L’école de Toulouse, installée depuis sa création dans le quartier Matabiau, a été délocalisée en 1965 dans la périphérie de la ville, encore très campagnarde, pour devenir une école plus grande et plus fonctionnelle. Cette nouvelle école ressemblait à un campus américain et proposait aux élèves un restaurant et une cité universitaires, ainsi qu’un bâtiment pour l’amicale des élèves (Association des anciens élèves et amis de l’École nationale vétérinaire de Toulouse, 2007).

Jusque dans les années 1950‑1960, la grande majorité des vétérinaires exerçait la médecine des animaux de rente et des chevaux. Les principales interventions concernaient les castrations, les soins de pieds, les vêlages et les coliques chez les chevaux. En 1951, environ 200 vétérinaires exerçaient la médecine canine (Grandadam, 2010).

L’exercice de la profession des vétérinaires ruraux a été facilité par le développement du téléphone public dans les villages ou à leur domicile et du radiotéléphone qui leur permettait d’être plus facilement joignables par les éleveurs. Les élevages devenaient également plus accessibles grâce aux voitures plus rapides pouvant transporter plus de matériel et à l’amélioration de l’état des routes (Gaudot, 2016).

La pratique changea également avec l’élévation du niveau de compétence des agriculteurs et les transformations des techniques d’élevage. Les vétérinaires avaient aussi de meilleurs moyens thérapeutiques à disposition grâce au développement des antibiotiques, des anesthésiques et de l’hormonothérapie permettant, entre autres, la pratique des césariennes avec succès sur les vaches (Gaudot, 2016).

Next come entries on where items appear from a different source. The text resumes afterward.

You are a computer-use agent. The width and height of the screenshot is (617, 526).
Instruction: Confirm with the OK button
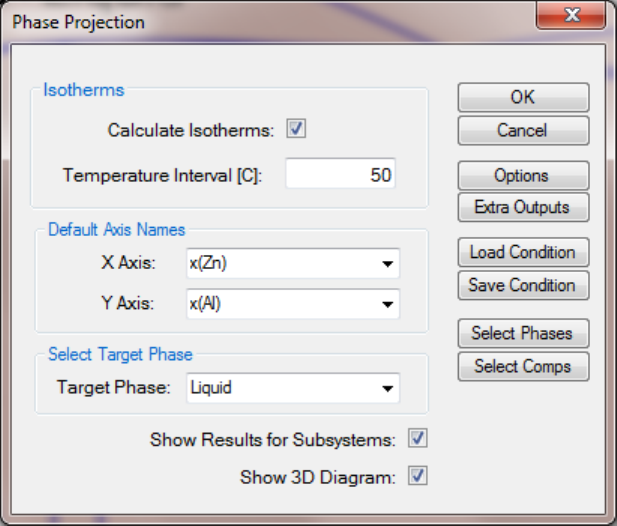click(523, 97)
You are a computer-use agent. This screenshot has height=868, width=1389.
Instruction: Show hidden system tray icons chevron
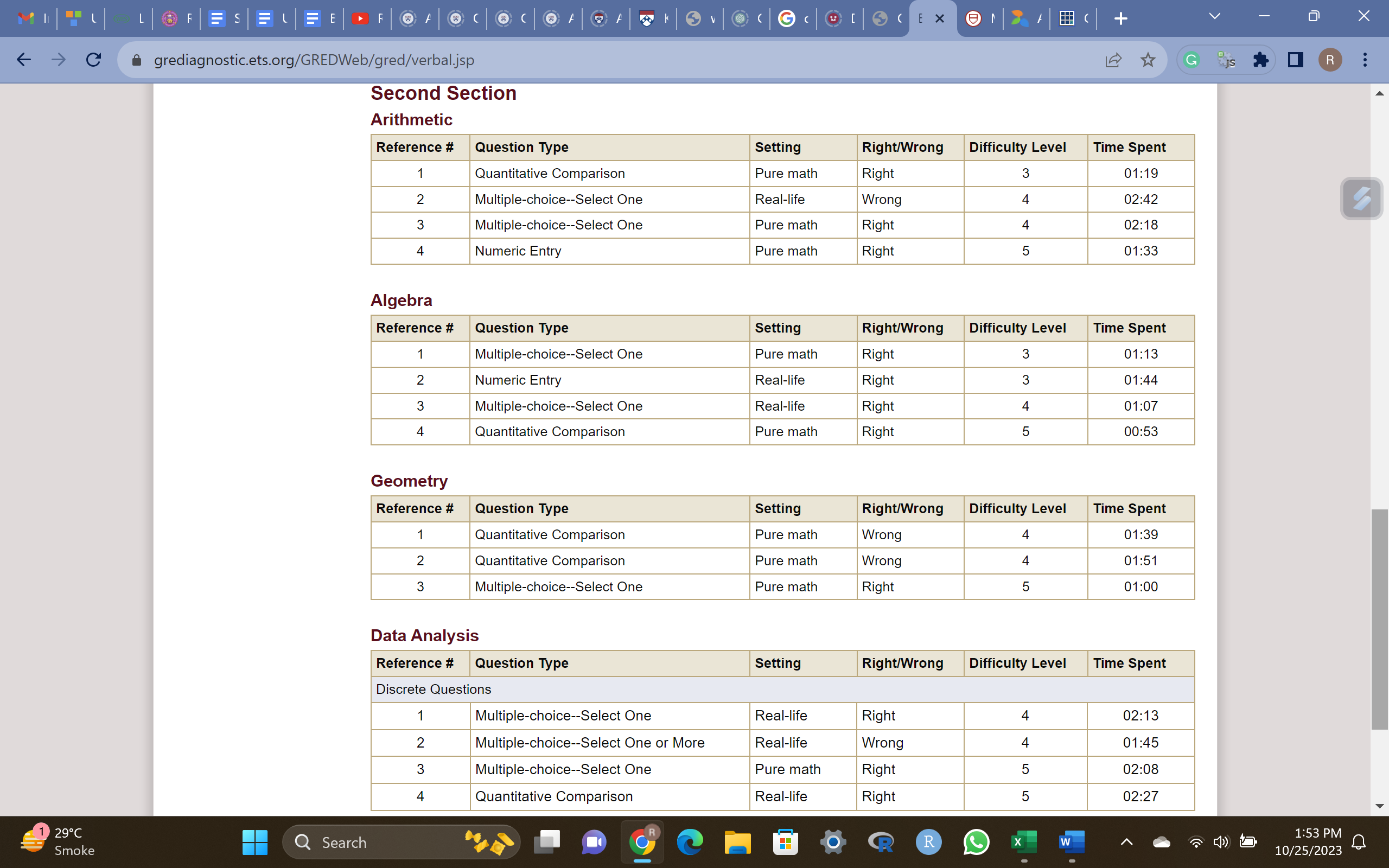point(1126,842)
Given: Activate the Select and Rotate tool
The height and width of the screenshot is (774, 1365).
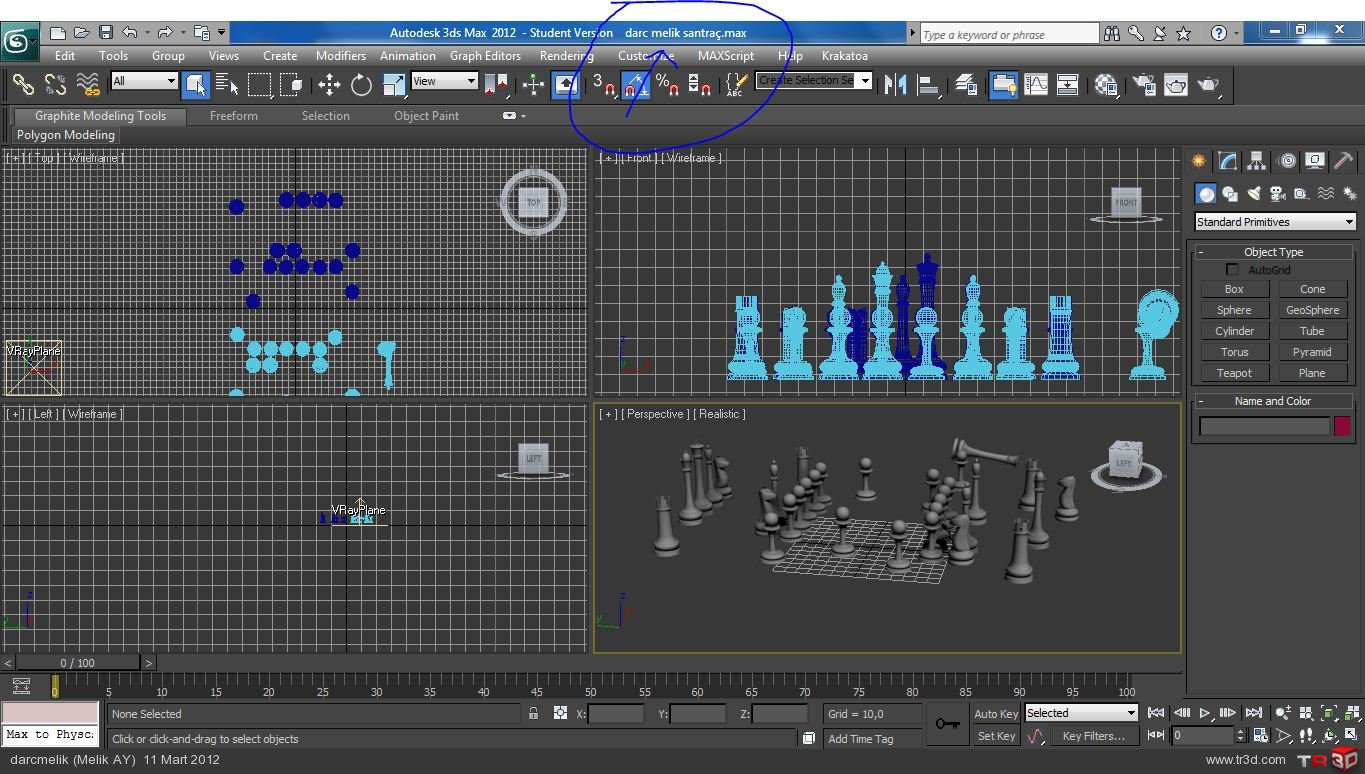Looking at the screenshot, I should coord(361,85).
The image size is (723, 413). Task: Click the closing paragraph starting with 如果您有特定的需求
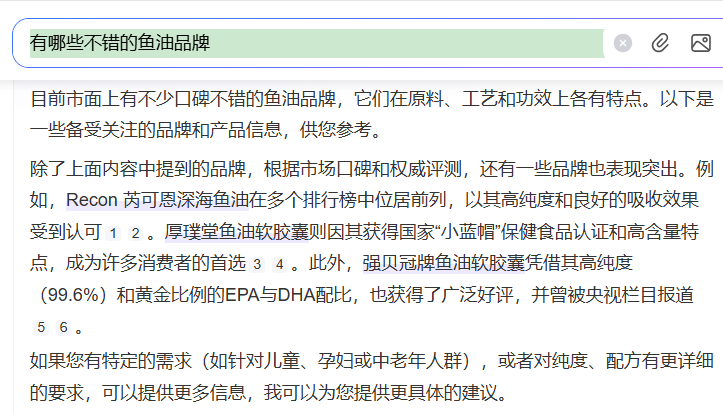click(x=370, y=375)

Jusqu’à la fin des années 1960, les vétérinaires travaillaient presque toujours seuls, secondés bien souvent par leurs épouses. Elles répondaient au téléphone, notaient les rendez-vous, vendaient les médicaments en l’absence de leurs maris, rédigeaient les factures et les envoyaient aux clients, tenaient à jour les comptabilités… Elles triaient aussi les demandes des clients selon les urgences, assistaient leurs époux lors des chirurgies, les accompagnaient pour les césariennes afin de suturer l’animal et parfois remplaçaient leurs maris, en cas d’urgence, pour soigner des chiens accidentés ou pour assurer une partie des consultations de médecine canine. En plus de l’aide apportée, les épouses cultivaient souvent un potager, s’occupaient de la basse-cour familiale et de la maison, élevaient les enfants et géraient l’employée généralement embauchée pour les seconder dans les tâches domestiques (Buffetaut et Gourlet, 2001 ; Mornet, 1965). Comme pour les épouses d’agriculteurs, le travail effectué par ces femmes s’inscrivait dans le cadre du couple et était considéré comme « désintéressé, gratuit, pur échange assimilable aux obligations que se doivent les époux » (Schweitzer, 2002, p. 134). En cas de veuvage, ces épouses se retrouvaient sans ressource. Pour pallier cette situation, l’Association française des femmes de vétérinaires a été créée en 1954 afin de fournir des aides matérielles et morales à ces veuves et à leurs enfants (Mornet, 1965).